= Iggy McGovern =

Iggy McGovern (born 1948 in Coleraine, Northern Ireland) is an Irish poet and an emeritus professor of physics at Trinity College Dublin.

He has written four collections of poetry and also edited a poetry anthology. In science he has published over 80 peer-reviewed articles in surface science and synchrotron radiation techniques.

==Education==
Iggy McGovern earned his BSc (1970) and PhD (1974) in physics from Queen's University Belfast. After conducting post-doctoral research at the University of Pennsylvania, the University of Wisconsin, and the New University of Ulster, he returned to Ireland and joined the Trinity College Dublin faculty in 1979.

==Legacy==
Iggy McGovern occupies a unique space in Irish culture as both an accomplished physicist and a celebrated poet. He has said, "I am a physicist who also writes poetry - or a poet who is also a physicist." Scientific icons from history are a recurring theme in his poetry, bringing a human and rhythmic dimension to their lives. His most acclaimed books of verse feature William Rowan Hamilton, Erwin Schrödinger, and Isaac Newton.

==Honors and awards==
- 1986 Alexander von Humboldt Fellowship at the Fritz-Haber-Institut, Berlin, Germany.

• • • •

(SET PROBLEM 1)
Answer these from the Iggy McGovern article:
(a) In what year and town was McGovern born?
(b) In what year did he join the Trinity College Dublin faculty?
(c) At which institute did he hold his 1986 Alexander von Humboldt Fellowship?
(SET PROBLEM 2) Edit the Iggy McGovern article by giving again the part that opens with the words containing "He has written" and closes with "faculty in 1979.", replacing "synchrotron radiation" with "electron spectroscopy".
(SET PROBLEM 3) Pick up the article on Iggy McGovern after its last line and continue it.

(DATASET CONTENT)
• • • •

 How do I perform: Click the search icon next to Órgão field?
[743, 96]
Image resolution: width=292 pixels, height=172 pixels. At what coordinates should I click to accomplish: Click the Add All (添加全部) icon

• • • •

(EXERCISE ANSWER 1)
(a) 1948, Coleraine, Northern Ireland
(b) 1979
(c) The Fritz-Haber-Institut in Berlin, Germany

(EXERCISE ANSWER 2)
He has written four collections of poetry and also edited a poetry anthology. In science he has published over 80 peer-reviewed articles in surface science and electron spectroscopy techniques.

==Education==
Iggy McGovern earned his BSc (1970) and PhD (1974) in physics from Queen's University Belfast. After conducting post-doctoral research at the University of Pennsylvania, the University of Wisconsin, and the New University of Ulster, he returned to Ireland and joined the Trinity College Dublin faculty in 1979.

(EXERCISE ANSWER 3)
- 1988 Visiting Fellow at Magdalen College, Oxford
- 1996 The Hennessy Award for Poetry
- 1998 Chairperson of the Thin Films & Surfaces Group of the Institute of Physics, London, United Kingdom
- 2000 Director of Advanced Materials at TCD
- 2003 Chairman of the Institute of Physics in Ireland
- 2006 Distinguished Fellow at the Institute of Advanced Studies in La Trobe University, Melbourne
- 2006 The Glen Dimplex New Writers Award for Poetry
- 2006 The Ireland Chair of Poetry Bursary
- 2015 The Alexander von Humboldt Stipendium in Physics & Poetry at Erlangen University

==Poetry collections==
- 2005: The King of Suburbia (Dublin: Dedalus Press) ISBN 9781904556459
- 2010: Safe House (Dublin: Dedalus Press)
- 2012: Twenty Irish Poets Respond to Science in Twelve Lines [As editor] (Dublin: Dedalus Press)
- 2013: A Mystic Dream of 4: A sonnet sequence based on the life of William Rowan Hamilton (Dublin: Quaternia Press)
- 2017: The Eyes of Isaac Newton (Dublin: Dedalus Press)
- 2021: Making Waves: A sonnet sequence based on the life of Erwin Schrödinger (Dublin: Quaternia Press)
- 2026: Hammer and Spark (Trinity College Dublin)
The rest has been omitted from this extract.